Koss et al. (2012) reported detailed features of a family of African descent with congenital asplenia (family E in Mahlaoui et al., 2011). In this family, 3 children died of fulminant infection within the first year of life; they were not further studied. A fourth child died of sepsis at age 23 months. Postmortem examination of this child showed asplenia with normal heart and visceral placement. The fifth child and the father were found to have ICAS; the child was placed on prophylaxis, whereas the father did not have a history of infections, suggesting incomplete penetrance.

Inheritance

The possibility of autosomal dominant inheritance of congenital hyposplenia was raised by Gates and Black (1986).

An autosomal dominant mode of inheritance was plausible in 4 of the 10 families studied by Mahlaoui et al. (2011).

Lindor et al. (1995) reported 2 father-son pairs with isolated nonsyndromal asplenia and suggested that this may represent an autosomal trait due to mutation in a gene involved in spleen development and determination of laterality.

Bolze et al. (2013) found heterozygous mutations with complete penetrance in 8 kindreds, confirming autosomal dominant inheritance.

Molecular Genetics

Bolze et al. (2013) studied 33 patients with isolated congenital asplenia from 23 kindreds, including 5 kindreds previously reported by Mahlaoui et al. (2011) and the family described by Ferlicot et al. (1997). They identified 7 different heterozygous mutations in the RPSA gene (150370.0001-150370.0007) in 18 patients from 8 kindreds corresponding to more than half the patients and over one-third of the kindreds studied. The clinical penetrance in these kindreds was complete. Expression studies indicated that mutations carried by the patients (a nonsense mutation, a frameshift duplication, and 5 different missense mutations) caused autosomal dominant ICAS by haploinsufficiency. Index patients were recruited to the study on the basis of 3 criteria: no spleen or very small spleen detected by ultrasound; presence of Howell-Jolly bodies in blood smears; and absence of congenital heart defects.

Population Genetics

Mahlaoui et al. (2011) estimated the incidence of congenital asplenia to be 0.51 per 1 million births in France, based on birth records between 1957 and 2006.

Animal Model

Roberts et al. (1994) found isolated asplenia in mice with homozygous deficiency for the Hox11 gene (186770).

History

In 3 members of a family of African descent with isolated congenital asplenia, Koss et al. (2012) identified a heterozygous mutation in the NKX2-5 gene (P236H; 600584.0024).
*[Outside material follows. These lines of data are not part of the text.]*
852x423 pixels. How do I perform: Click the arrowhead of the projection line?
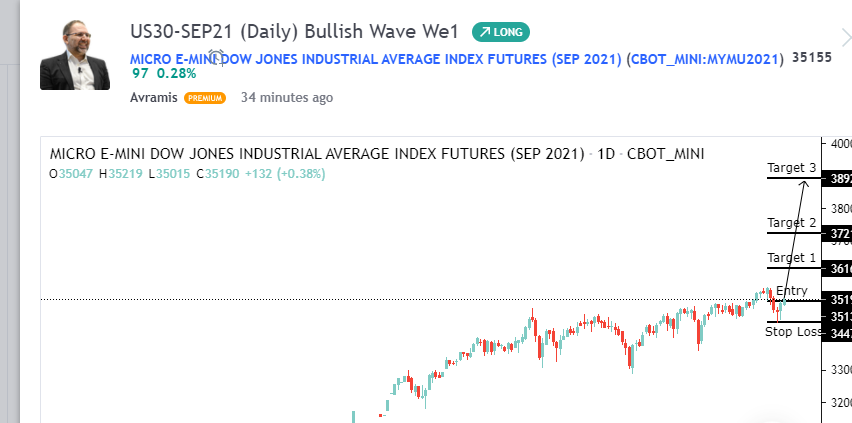click(804, 184)
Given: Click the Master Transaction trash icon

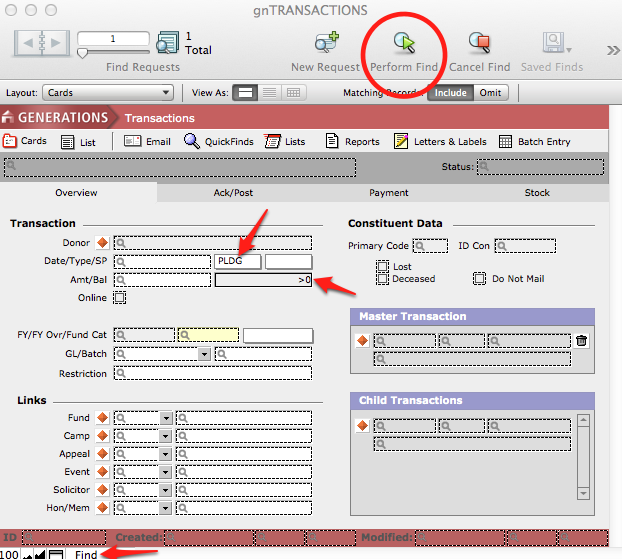Looking at the screenshot, I should (x=581, y=341).
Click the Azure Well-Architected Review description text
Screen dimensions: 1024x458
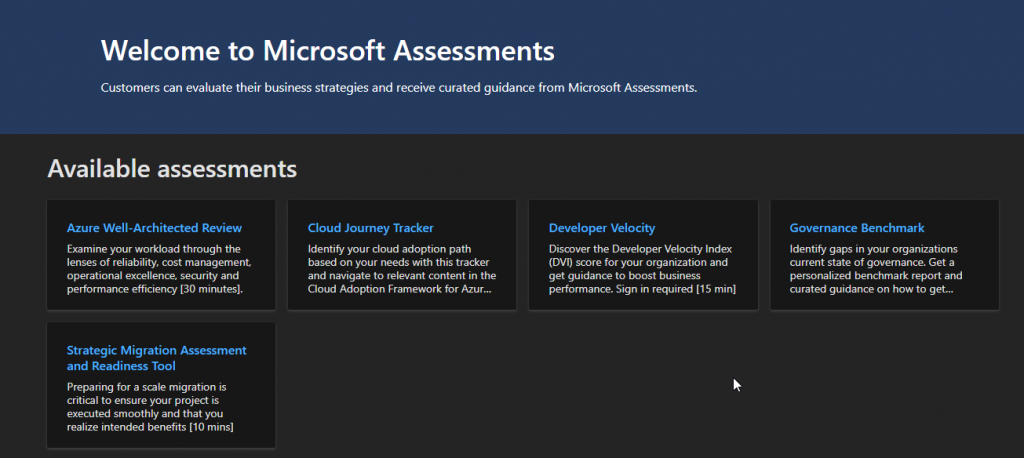(158, 268)
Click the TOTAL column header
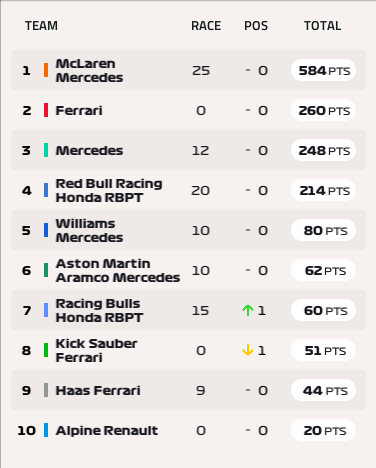376x468 pixels. click(322, 26)
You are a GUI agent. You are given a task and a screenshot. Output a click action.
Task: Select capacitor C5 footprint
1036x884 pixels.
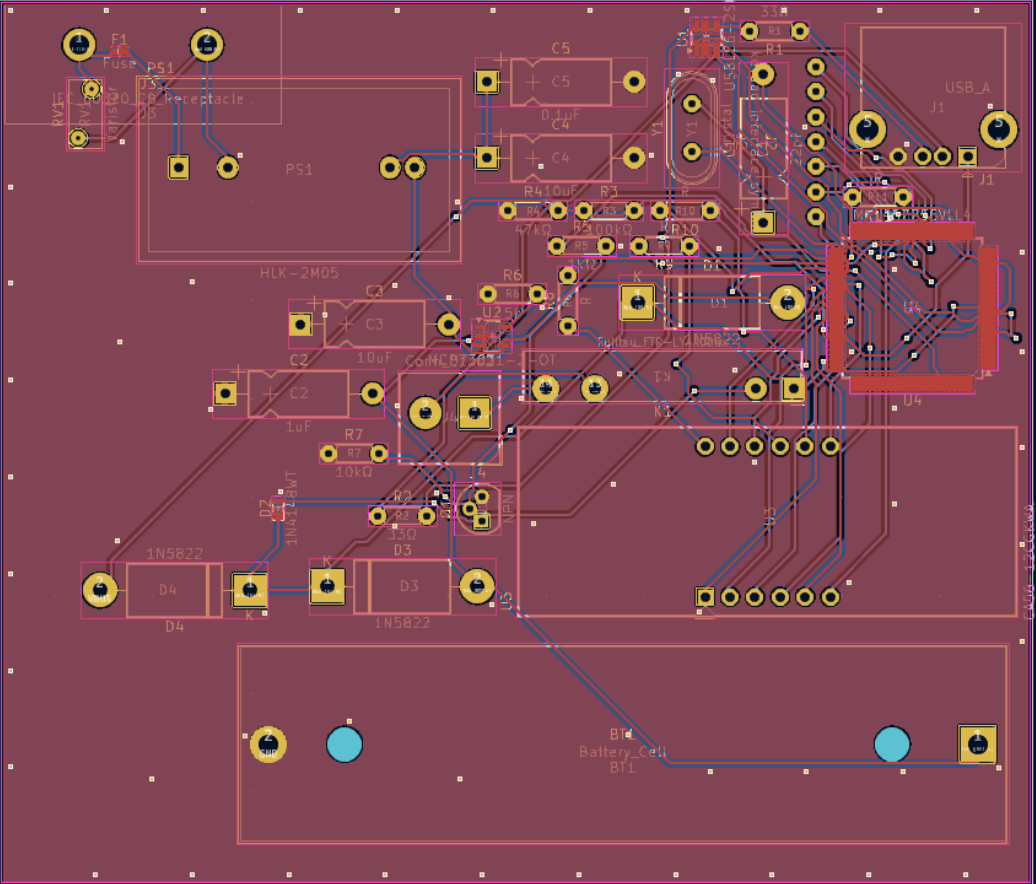pos(560,81)
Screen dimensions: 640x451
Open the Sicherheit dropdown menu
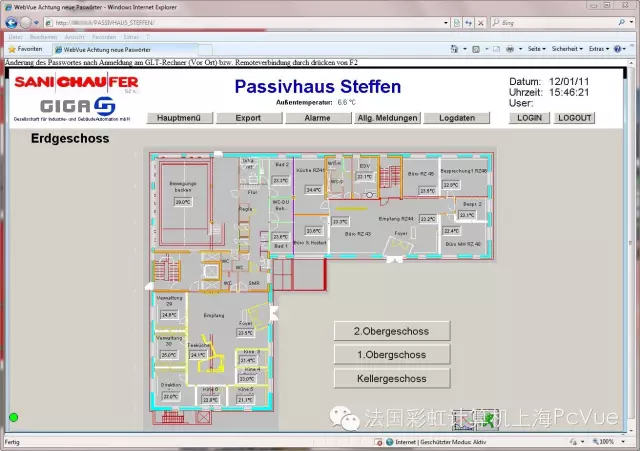(x=567, y=49)
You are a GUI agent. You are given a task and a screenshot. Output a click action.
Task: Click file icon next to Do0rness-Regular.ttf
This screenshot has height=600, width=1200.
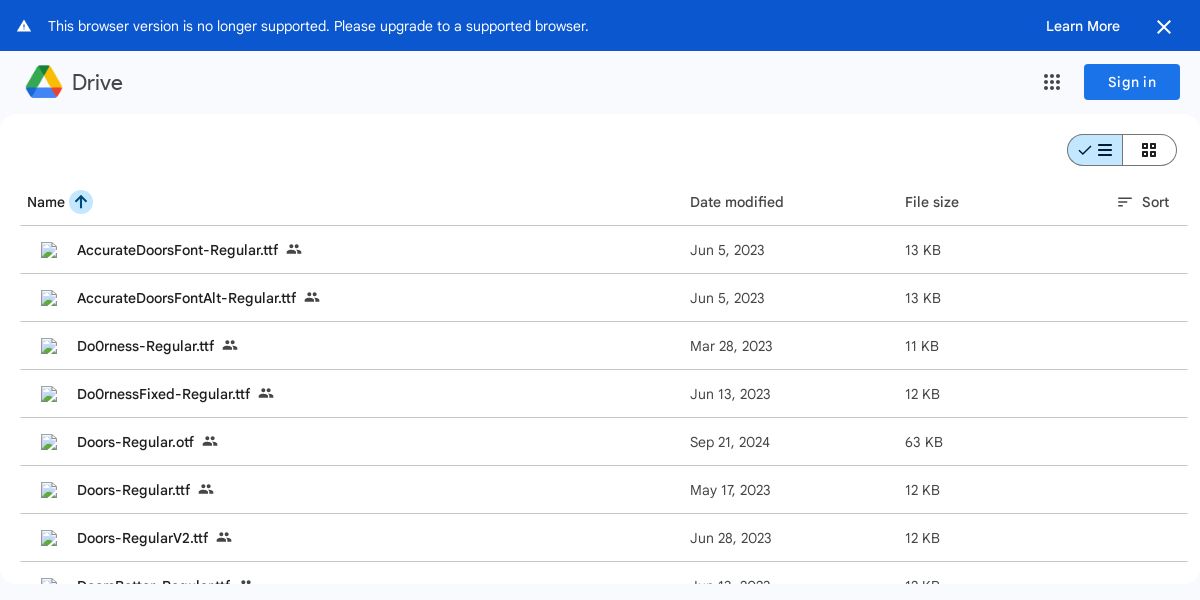pyautogui.click(x=49, y=346)
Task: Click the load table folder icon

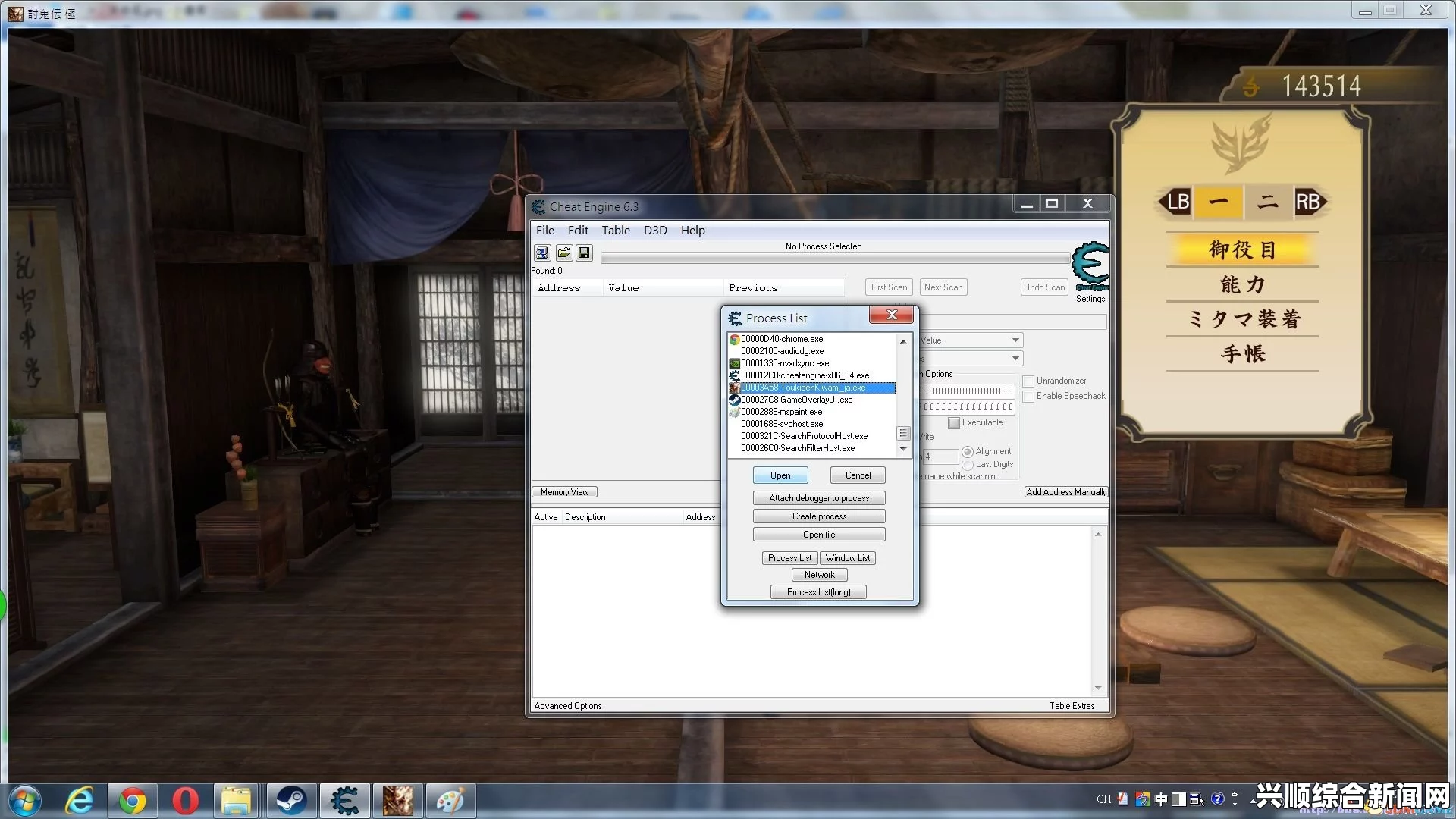Action: (563, 253)
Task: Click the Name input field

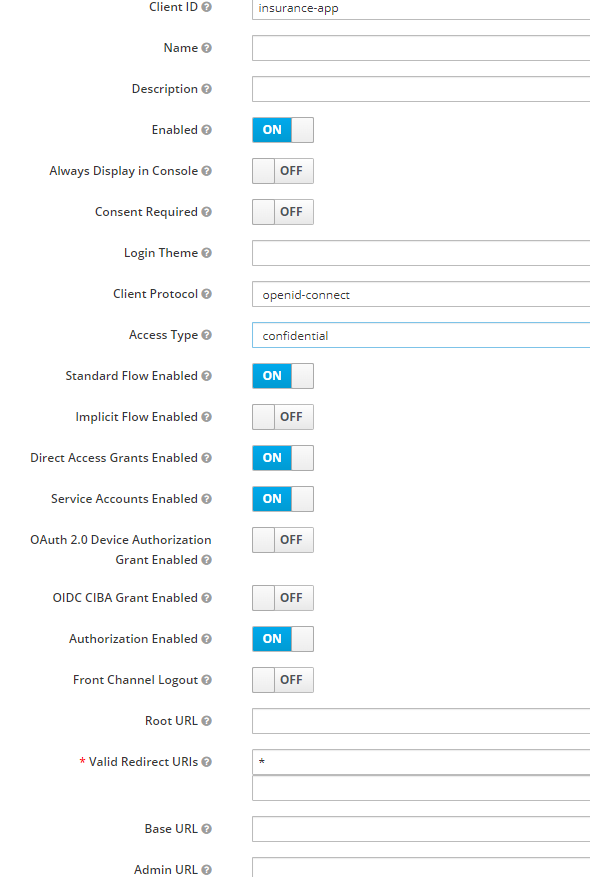Action: click(421, 48)
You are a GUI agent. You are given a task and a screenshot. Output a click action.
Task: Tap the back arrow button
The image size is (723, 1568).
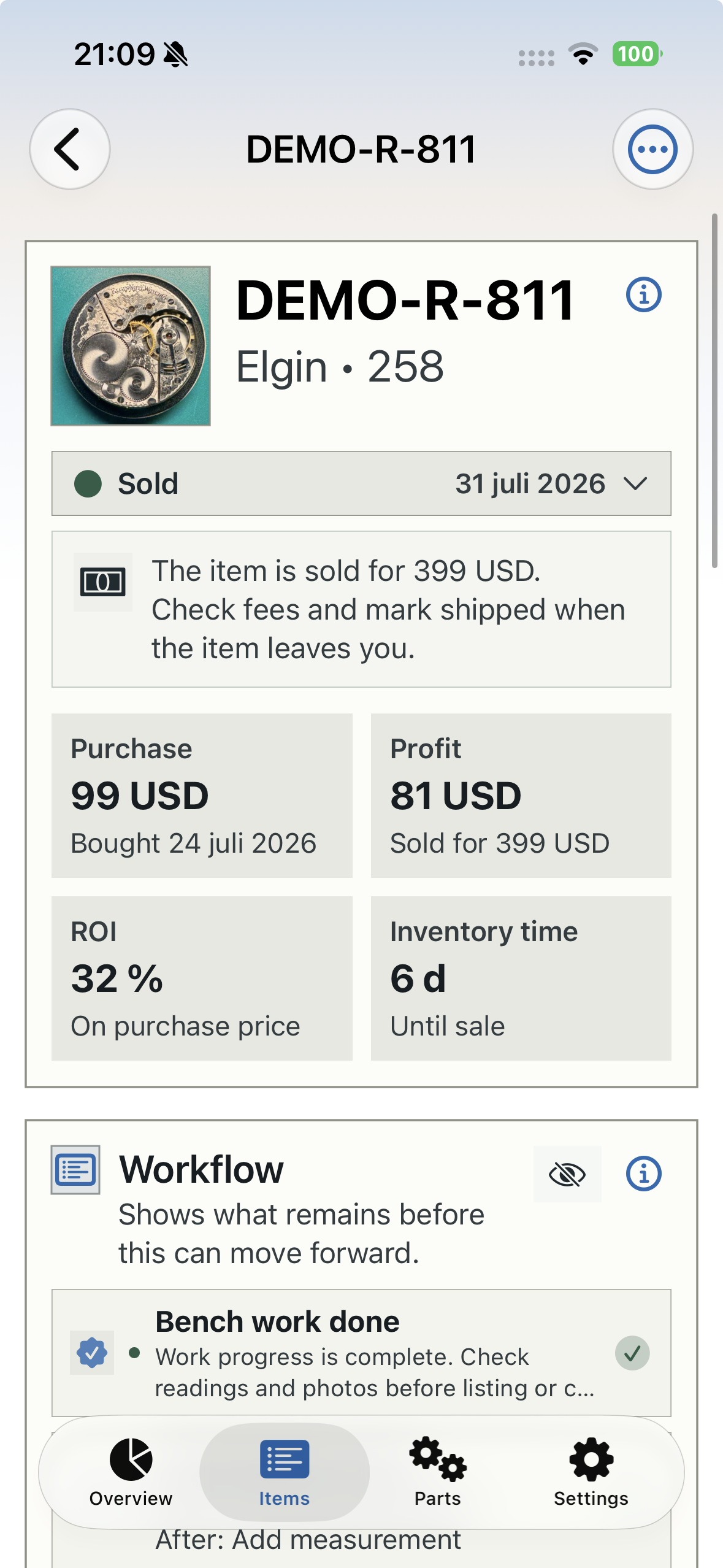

The family had previously been reported as family E by Mahlaoui et al. (2011). Bolze et al. (2013) found that affected members of this family (kindred B) carried a heterozygous mutation in the RPSA gene (R186C; 150370.0005). In total, Bolze et al. (2013) identified heterozygous coding mutations underlying isolated congenital asplenia in all 8 multiplex families displaying an autosomal dominant pattern of inheritance investigated. Collectively, their results suggested that heterozygous coding mutations in RPSA underlie most cases of isolated congenital asplenia, with apparently complete penetrance.